Big Conversation

Big Conversation. Credit Control

Cambodia’s own credit bureau provides financial institutions and their clients with vital information to facilitate the process of lending.

cbc

The Credit Bureau Cambodia (CBC) began operations in 2012, cataloguing information on potential borrowers and creating credit reports and scores for the benefit of lenders. CEO Pascal Ly sat down with Management Insider to explain how the Bureau works and what to expect from it now and in the future.

What is the role of the CBC and why is credit reporting necessary?

The CBC gathers information on borrowers so they can be better prepared when requesting loans, and so financial institutions can have a clear picture of the credit worthiness of a potential client. These institutions also use our credit reports to cross reference information supplied to them by customers, which creates transparency and raises red flags when a client is seen to have multiple loans with multiple lenders.

There is a certain synergy between the Credit Bureau and the lenders. Financial institutions give out loans in order to grow, but they need to be confident that their loans will be honoured. On our side, as long as financial institutions are growing and checking their risks, we are fulfilling our duties. Our growth is very much dependent on the health of the industry. Without us, there would be blind spots (multiple lending, over indebtedness) that lenders would not necessarily see. To this day, the CBC has generated 11 million reports with four million unique customers in our database.

How and when was the CBC created?

In 2008, the NBC, along with bodies such as the Association of Banks in Cambodia and the Cambodia Microfinance Association, established the CBC to manage both negative and positive information. In 2012, the CBC began operating and now, under a governmental directive, all financial institutions are required to join the CBC, which now operates as a joint venture between Credit Bureau Holding (Cambodia) Ltd (51%) and Veda Advantage (Cambodia Holdings) Ltd (49%).

What if an individual has bad/no credit reporting?

The credit reports we provide are just one piece of the puzzle that lenders put together when deciding whether to disburse loans. We provide an honest and complete account of the client’s credit worthiness but ultimately the bank makes the decision.

If a customer has no credit history and has never taken a loan but can show they have a monthly income and assets, lenders may still consider lending money as the credit reporting system is still relatively new in Cambodia. Further, lenders here do not charge a higher interest rate on loans to entities without a credit score.

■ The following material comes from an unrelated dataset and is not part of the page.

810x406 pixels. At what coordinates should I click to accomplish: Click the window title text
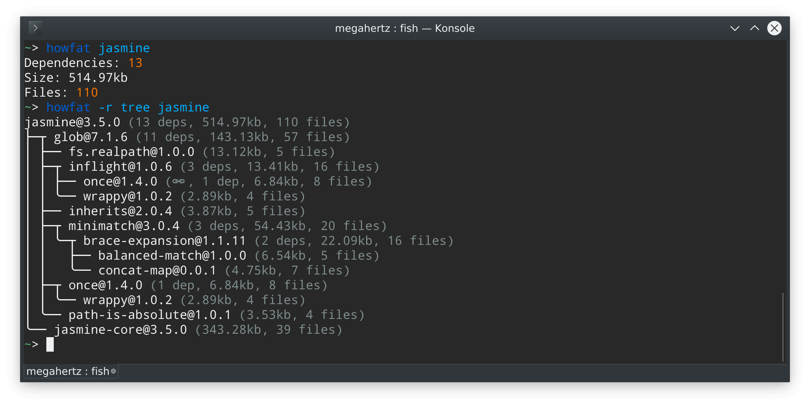[x=405, y=28]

Who can access credit reports?

The CBC generates different reports based on the loan amount requested, ensuring that credit reporting is accessible to everyone. The reporting is split into tiers and covers loans of all amounts. All CBC members can access the credit reports of those applying for loans with their institution, once there is consent from the borrower. Also, members of the general public can access their credit reports at CBC’s office.

How is the CBC, and the industry, raising awareness on the importance of credit reporting?

The main users of credit reporting are the financial institutions. When new members join, we must ensure that we help them set up the system of collecting information and reading and understanding our credit reports. We teach them to use the system, then it is up to the financial institutions to pass that information on to their credit officers across the country.

For the general public, we want them to be aware that we exist so they are prepared when they approach financial institutions for a loan. While our main role is in serving financial institutions, we also play a role in protecting borrowers, allowing them to fully understand how stringent the process is—and that is not only up to us. The financial institutions must also inform clients of the importance of creditworthiness for easy access to financing. This year, the NBC launched a campaign to educate people on the matter.

What benefits does CBC bring to Cambodia and its people?

Maintaining a healthy financial sector helps the economy grow. Firstly, credit reporting helps avoid multiple lending and gives indicators on the level of over indebtedness. Secondly, these reports help speed up the decision-making process and help financial institutions manage their risk better. Once they can manage all of this, we can expect to see a healthier industry.

For Cambodians, the fact that financial institutions are able to access reliable information allows them to be more trusting of individual borrowers.

Additionally, this allows for low-income people to have the chance to take out a loan. A small initial loan, if repaid on time, can open the door for a second, larger loan to continue improving their business.

Business loans represent a majority of loans here in Cambodia, while personal loans remain consistent. This shows that consumption is stable in a country that is growing, and as long as personal loans do not overtake business loans, we will maintain a healthy economy.

Are there plans to expand credit reporting to other industries?

Right now we are dealing with banks, microfinance institutions and leasing firms, but there are plans to work with companies from outside the banking industry, such as car dealerships, telecommunications companies and insurance firms. By 2017, we expect to be working in these fields. Our services to the insurance companies, for example, would be to provide insurance credit reports that will measure the insurance risk worthiness of a person based on a credit score.

Our model is replicable across many sectors according to the risk that an industry needs to monitor. In the banking sector it is over indebtedness and multiple lending. In the insurance sector it would be multiple claims and multiple insurance policies. For telecommunication companies, we could look at multiple lines and tardiness in payment. For utilities, it could be people closing accounts and running away, reopening somewhere else. There are many ways we can help these various industries, all of which have different risks to consider.